A balón parado

¿Este es el América que se iba a hundir?

Hay que empezar a reconocerle al viejo Ricardo La Volpe la habilidad para que un equipo que parecía condenarse al oprobio este torneo, no solo no esté en esa ruta, sino que empiece a dar signos de recuperación.

El América que dirige el argentino marcha en el séptimo lugar tras 11 partidos jugados. En una de las campañas más complicadas: con una pretemporada recortada por haber llegado a la final del torneo pasado; por enfrentar lesiones funestas y suspensiones absurdas, como la del líder de la defensa, el paraguayo Pablo Aguilar.

Cuando todo mundo esperaba la caída de La Volpe, de Ricardo Peláez y del América, resulta que no.

No solo están en posición de clasificarse a la Liguilla, sino que han presentado al jovencito Diego Lainez, llamado a convertirse en los próximos años o en la estrella nacional de la Liga Mx o en un jugador de exportación destacado.

El América está a tan solo 5 puntos del líder general de la competición, el Toluca. Tras dos victorias consecutivas ante Pumas y Monterrey, número 6 y 3 de la tabla, respectivamente, todo parece encaminarse a mejores destinos.

Tienen pendiente los siguientes partidos: de local ante el Necaxa (el juego pendiente de la fecha 10 suspendido por el parón arbitral), visitarán a los Xolos de Tijuana; recibirán al Querétaro; irán a Torreón a jugar contra el Santos Laguna; en el Azteca chocarán contra el Atlas y en la jornada 17 jugarán otra vez de locales contra el Pachuca.
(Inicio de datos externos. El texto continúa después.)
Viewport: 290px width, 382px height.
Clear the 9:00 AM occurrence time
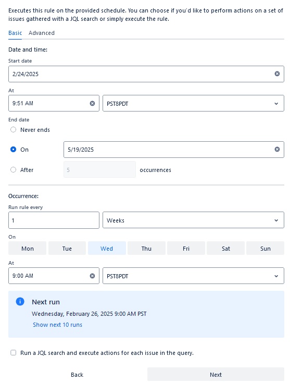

Eso es lo que les queda de torneo. Seis partidos, cuatro de los cuales serán ante su público. 18 puntos y suena probable que consigan 10 de ellos al menos.

Es cierto que el América de La Volpe no juega tan espectacular como siempre lo ha intentado este entrenador. Es un equipo calculador y efectivo, que defiende mejor de lo que ataca. Pero insisto, a la luz de las circunstancias, se ha hecho un muy buen trabajo que debe reconocerse también.